Have you ever felt the flush of success (a feeling of excitement or elation) on each challenge you have solved yourself without spoiler direct spoon-fed tips shared by others? This is the ultimate feeling no one can understand.

You agree not to share solutions in public by entering the site.

Bypasses in Cross Site Scripting (XSS)

We keep getting to learn tons of evasion techniques. But only a few of us have chances to get our hands dirty on such challenges in real world. Now this challenge series, this is no more dreamy imaginationy state. To be realistic, none of the challenges target outdated browsers' vulnerabilities.

XSS/HTMLi: Univeral Browser Edition

Well, it has been usual argument from developers that Chrome, IE, and Safari browsers protect XSS. While there are exortic bypass techniques every now and then, when you attempt to crack this series, any simple payload will always bypass browser XSS protection. Destroy the Myth.

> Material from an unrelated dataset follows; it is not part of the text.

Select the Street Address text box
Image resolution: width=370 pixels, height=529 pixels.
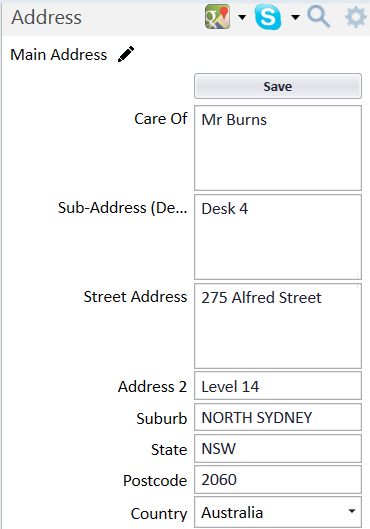click(278, 326)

Bypasses in Input Restriction

With this advanced world where security is embedded in most organisations, how many times have you faced input validation and have assumed this is safe to let go? Yes, only a ninja can go it through.

Data is Golden

We,pentesters, way too much focus on technical aspects of vulnerability. Advanced attackers are goal-driven and objective-based. They set goal and identify which attack vectors can bring them access to golden data that they're targeting. In this challenge series, you will do whatever you can to steal data in unauthorised or unintended way.

Think Beyond

With this complex world where applications are massively interconnected and cohesively making the best use of one another's data, attack can happen from every angle if you don't think beyond. In this challenge series, you will be focusing on benign attack vectors that can be launched by controlling remote hosts. Secure design plays an important role in mitigating such issues.

Easy Crypto

Nowadays developers are getting aware of the need to protect sensitive data. Unfortunately, improper implementation of crypto is often one of the weaknesses in the security chain. How many times have you let go of variables with overly long garbage characters, thinking it would be alright? Only ninjas never gave up.

State Machine

Modern applications have to maintain multiple states. How often do you consider messing up with states can trigger interesting findings?


Easy Reversing

Giving sample vulnerable mobile apps for ninja testing become quick outdated as mobile technology is yearly changing. In this challenge series, you will be challenged with missions with couple of hints to accomplish that mission.